Updated: Nov 24, 2020
The first two weeks of my month on Dermatology I worked in a clinic, which was actually pretty cool. I am kind of an odd ball with regards to the fact that I seem to enjoy being a clinic monkey. This was a private clinic that was not affiliated with Tulane. So they got a lot of private patients that wanted cosmetic/aesthetic work done. Needless to say the supply of eccentric overly vain middle aged women was no where in shortage. Naturally the compliment to overly vain rich middle aged woman is the overly flamboyant gay man.

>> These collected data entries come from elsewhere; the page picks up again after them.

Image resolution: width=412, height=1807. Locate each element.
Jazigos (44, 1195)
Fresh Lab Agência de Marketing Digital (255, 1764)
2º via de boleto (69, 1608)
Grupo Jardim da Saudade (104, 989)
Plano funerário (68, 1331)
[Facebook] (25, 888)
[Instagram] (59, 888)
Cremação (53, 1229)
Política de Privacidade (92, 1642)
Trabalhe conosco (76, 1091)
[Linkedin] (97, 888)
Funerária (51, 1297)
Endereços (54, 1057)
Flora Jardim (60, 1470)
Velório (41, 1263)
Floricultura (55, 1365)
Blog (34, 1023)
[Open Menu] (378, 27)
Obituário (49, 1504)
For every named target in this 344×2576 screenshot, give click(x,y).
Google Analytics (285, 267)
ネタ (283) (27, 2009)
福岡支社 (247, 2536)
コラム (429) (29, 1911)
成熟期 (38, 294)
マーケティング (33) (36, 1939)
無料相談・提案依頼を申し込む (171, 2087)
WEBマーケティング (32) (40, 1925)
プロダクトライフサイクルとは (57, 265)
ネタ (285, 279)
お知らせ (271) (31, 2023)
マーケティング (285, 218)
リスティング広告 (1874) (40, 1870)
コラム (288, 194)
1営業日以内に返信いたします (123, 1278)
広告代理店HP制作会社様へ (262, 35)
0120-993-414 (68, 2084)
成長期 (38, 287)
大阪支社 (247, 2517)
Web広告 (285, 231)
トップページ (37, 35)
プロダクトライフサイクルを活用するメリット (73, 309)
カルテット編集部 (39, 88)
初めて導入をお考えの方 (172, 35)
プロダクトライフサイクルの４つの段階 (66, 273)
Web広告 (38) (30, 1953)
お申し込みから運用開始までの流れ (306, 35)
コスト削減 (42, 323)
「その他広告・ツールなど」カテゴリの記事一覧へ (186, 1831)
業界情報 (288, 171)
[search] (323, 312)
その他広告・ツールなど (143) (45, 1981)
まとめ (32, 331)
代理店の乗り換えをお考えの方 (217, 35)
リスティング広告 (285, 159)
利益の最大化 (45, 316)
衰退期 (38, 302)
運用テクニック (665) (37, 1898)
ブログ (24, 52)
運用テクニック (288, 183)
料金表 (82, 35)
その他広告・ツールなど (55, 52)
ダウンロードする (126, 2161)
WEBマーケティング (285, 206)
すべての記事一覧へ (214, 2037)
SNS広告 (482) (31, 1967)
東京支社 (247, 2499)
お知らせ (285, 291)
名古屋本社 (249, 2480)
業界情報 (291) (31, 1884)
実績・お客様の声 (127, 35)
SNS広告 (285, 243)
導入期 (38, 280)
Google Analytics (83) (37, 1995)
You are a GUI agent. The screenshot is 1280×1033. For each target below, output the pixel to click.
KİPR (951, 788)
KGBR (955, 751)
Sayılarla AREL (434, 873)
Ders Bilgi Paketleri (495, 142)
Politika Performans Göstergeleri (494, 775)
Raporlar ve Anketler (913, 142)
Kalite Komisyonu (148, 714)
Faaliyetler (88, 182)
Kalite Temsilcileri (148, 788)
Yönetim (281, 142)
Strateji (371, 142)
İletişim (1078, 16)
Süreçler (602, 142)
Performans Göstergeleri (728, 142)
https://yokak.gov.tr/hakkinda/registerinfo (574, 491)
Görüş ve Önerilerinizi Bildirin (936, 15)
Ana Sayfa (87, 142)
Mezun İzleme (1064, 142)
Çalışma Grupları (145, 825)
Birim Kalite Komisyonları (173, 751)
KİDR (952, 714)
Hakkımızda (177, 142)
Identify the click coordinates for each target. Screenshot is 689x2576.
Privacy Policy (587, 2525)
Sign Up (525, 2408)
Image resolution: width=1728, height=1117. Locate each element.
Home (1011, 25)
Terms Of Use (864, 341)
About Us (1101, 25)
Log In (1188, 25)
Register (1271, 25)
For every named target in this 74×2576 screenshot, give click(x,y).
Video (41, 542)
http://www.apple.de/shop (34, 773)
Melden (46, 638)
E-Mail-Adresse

I first noticed this guy when he was in the waiting room and he did this odd kind of double take at me (not a good sign). He was then put in his room with the chart on the door. I entered the room with the doctor who I was working with. Dr. Y is an elderly very compassionate southern gentleman, but he as a big sense of humor and is hardly ever shaken or embarrassed by anything his patients say to him. When we walked in the room the patient, which we shall call Bob looks at Dr. Y and says “ I originally had two questions, but know I have three. My new question is who is this delicious young man you have with you” (all said in the most gay inflection that would put the most glamourous of drag queens to shame). Bob by the way is about 65 and has had so much cosmetic work done that he no longer looks like his mother intended him to. The interview went on like this with slight innuendoes here and there, until Bob asked about his groin rash. He was perplexed by how he had gotten this rash. So he says to Dr. Y, “could it be from having too much sex?”. Dr. Y was clearly taken off his guard by this comment stumbled for words, meanwhile Bob turns to me and says “well what do you think? You're young and hung”. The shade of red that I inevitably turned was impossible to conceal, and Bob sensing my embarrassment like a piranha senses blood pressed on by saying “oh don’t be embarrassed”. My reply to this probably wasn’t wise in retrospect. Given the fact that I live with a bunch of girls and medical staff in general enjoy giving medical students are hard time. My reply to Bob’s comment was “Don’t worry, I get it from every angle.” His eyes quickly lit up, his gay inflection reached a new peak and he screamed “So this isn’t your first time at the rodeo!! hmmmm”. At this point I was one foot out the door ready to claim defeat. The point of the story is that Dr. Y did not let me live it down anytime soon, and he tried to use the phrase “from every angle” as much as could in the following week. He made it a point to zing me with it at least 3 times a day.